Non-bank ATMs are typically located in convenience stores, service stations and sometimes in communities where there are few banks. Under Massachusetts law, they must be approved and registered with the state, and must disclose withdrawal fees, owner contact data and other information to consumers.Renegade machines that don't follow the rules may expose consumers to ATM skimming. That's when thieves attach hard-to-detect reading devices that copy debit card numbers, and hidden cameras or overlay keyboards that record users' tapping in their PIN. From there, fraudsters can burn the data onto a blank card to access account holders' cash.
"A consumer sees an ATM standing in the middle of a shopping mall and they assume it's legitimate. Some of these machines are ghost ATMs, they're just a shell," said Robert Vamosi, a security, risk and fraud analyst at Javelin Strategy & Research, in an interview. "Ghost ATMs" are boxes designed to look like the real thing, but they don't contain internal hardware to encrypt, send and receive data from a financial institution.

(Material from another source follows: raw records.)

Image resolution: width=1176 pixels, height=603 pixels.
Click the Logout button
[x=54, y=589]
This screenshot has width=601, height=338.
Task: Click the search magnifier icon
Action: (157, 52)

Vamosi pointed out many fake ATMs mimic the computer circuitry of real ones, so they're not easily recognizable. Skimming attacks have also evolved from basic card-data theft to sophisticated attacks on the software inside ATMs and networks. "This is the means which criminals have started to employ to capture PIN numbers -- by tricking you into going to a dummy machine," Vamosi said.
According to the Massachusetts governor's office's Division of Banks, which conducted the investigation, the number of non-bank ATMs in the state tripled the last 10 years, to approximately 5,600. Observers say it may be indicative of a wider trend.

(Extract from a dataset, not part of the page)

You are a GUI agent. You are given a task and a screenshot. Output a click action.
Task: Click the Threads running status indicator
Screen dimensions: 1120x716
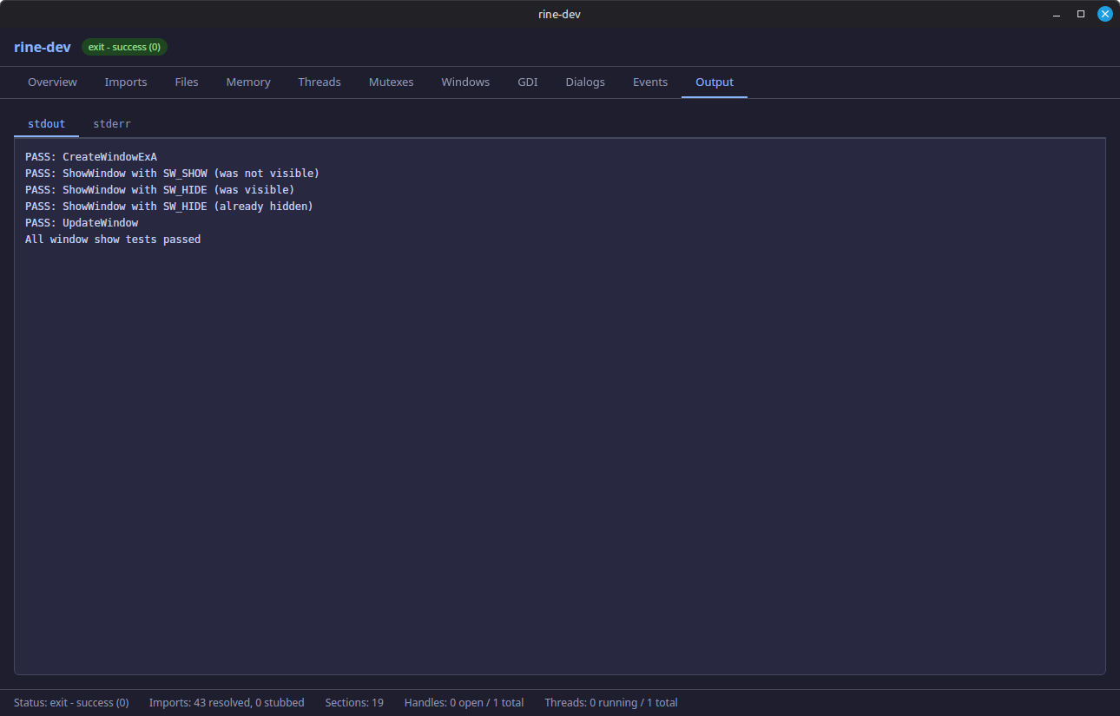[x=610, y=702]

"The growth of non-bank ATM companies is happening across the country. The problem is that not every state requires the registration of non-bank ATMs," said David Cotney, a spokesman for the Division. He noted consumers must have a high level of trust and protection when using a non-branded ATM, and the only way to ensure that is to register and bring into compliance all unregistered machines.
The 300 illegal ATMs in Massachusetts are required to cease operations until they are properly authorized. Click this list for locations.
In addition, 101 authorized non-bank ATMs inspected in Massachusetts also stood in violation of various state rules. The most common included failure to provide a 24-hour, toll-free contact phone number as well as contact information of the owner and operator. Failing to post the Division's contact information for consumer inquiries and unresolved complaints also was common.